Stanley Greenspan, child psychiatrist, spent 30 years exploring the emotional lives of children. The creator of an original approach to teaching and parenting children with autism died last Tuesday at the age of 68.

Greenspan called his method "floor time."

The process, he said, begins by "entering a child's world ... and bringing the child into a shared world."

"Then," said Dr. Greenspan, "we get cooking."

What Dr. Greenspan means by "cooking" can be seen on this video.

A mother and father are trying hard to connect with their 3-year-old son, Alex, to no avail. The fire is lit at one minute and 51 seconds into the video. Alex makes a sound. Not a word. Just a sound. "Eeh."

From his vantage point -- on the floor of his office -- Stanley Greenspan seizes that "Eeh" to steer Alex's parents into their little boy's world, in much the same way that he guided the Elisofons into Samantha's world at the beginning of an 18-year journey that Samantha's mother recalls.

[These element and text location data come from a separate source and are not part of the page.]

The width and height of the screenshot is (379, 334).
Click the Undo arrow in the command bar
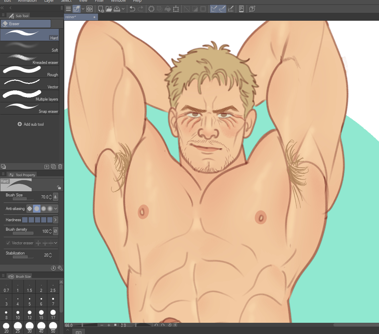click(132, 9)

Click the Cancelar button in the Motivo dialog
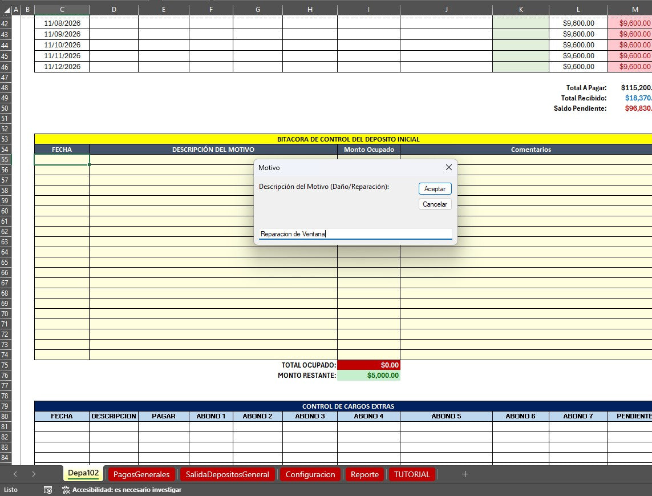point(435,204)
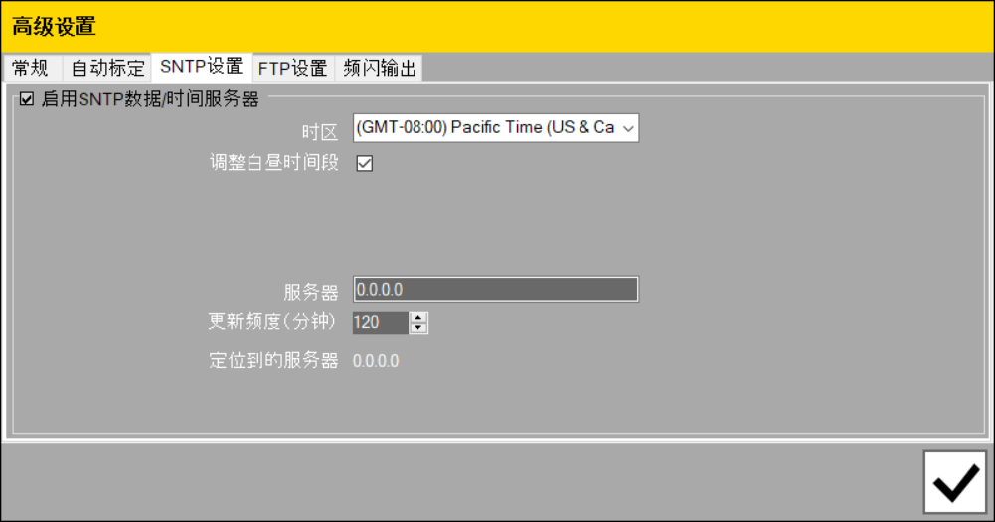
Task: Switch to the 常规 tab
Action: 30,68
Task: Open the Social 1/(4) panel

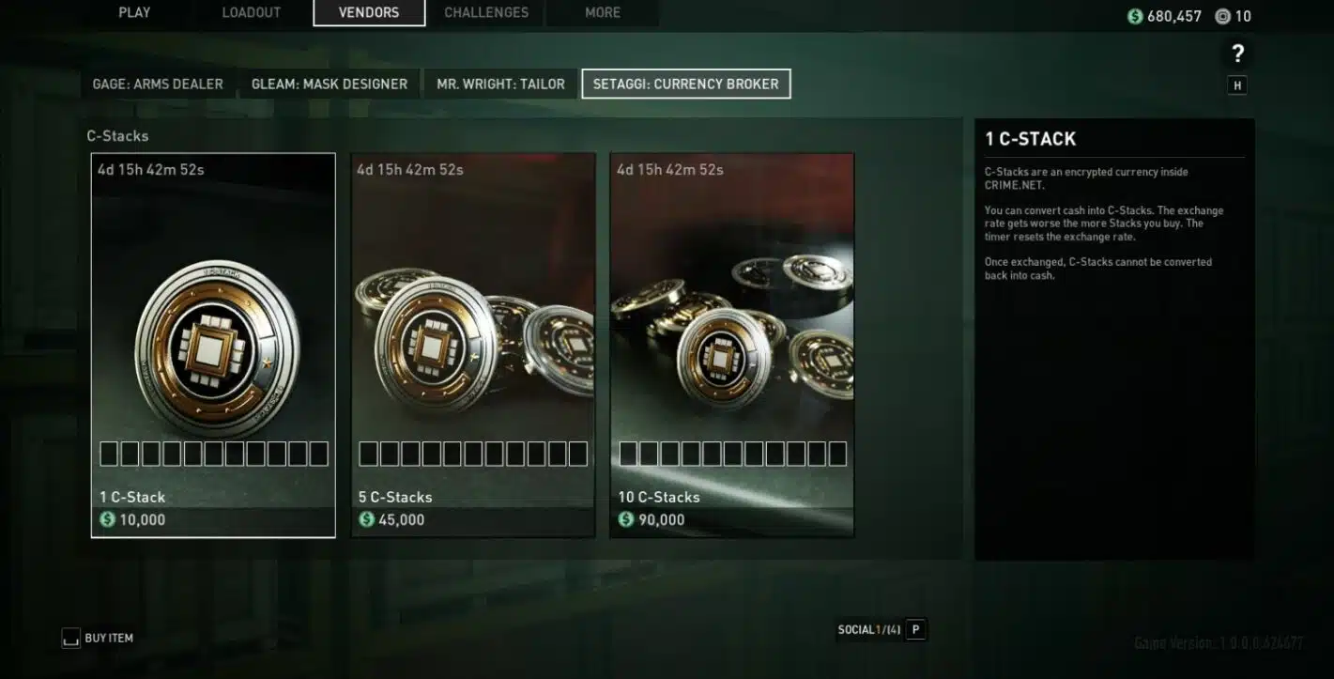Action: coord(869,629)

In an interview with CNN last summer, Greenspan was ailing and in pain. But his passion was intact.

"Each and every week when I see patients, I learn something new," he said.

Children were Greenspan's teachers. Parents too. "I still am amazed at gifted parents and what they teach me in my practice," he said.

One thing that makes his approach to autism, and parenting in general, so distinctive, is that he treated what appeared to be strange behaviors as windows of opportunity -- as new paths to distant lands.

Watching Greenspan recount for CNN the story of an autistic boy he'd seen a few days earlier reveals something beyond parenting though -- when you're passionate about your work, you can be ailing and cooking at the same time.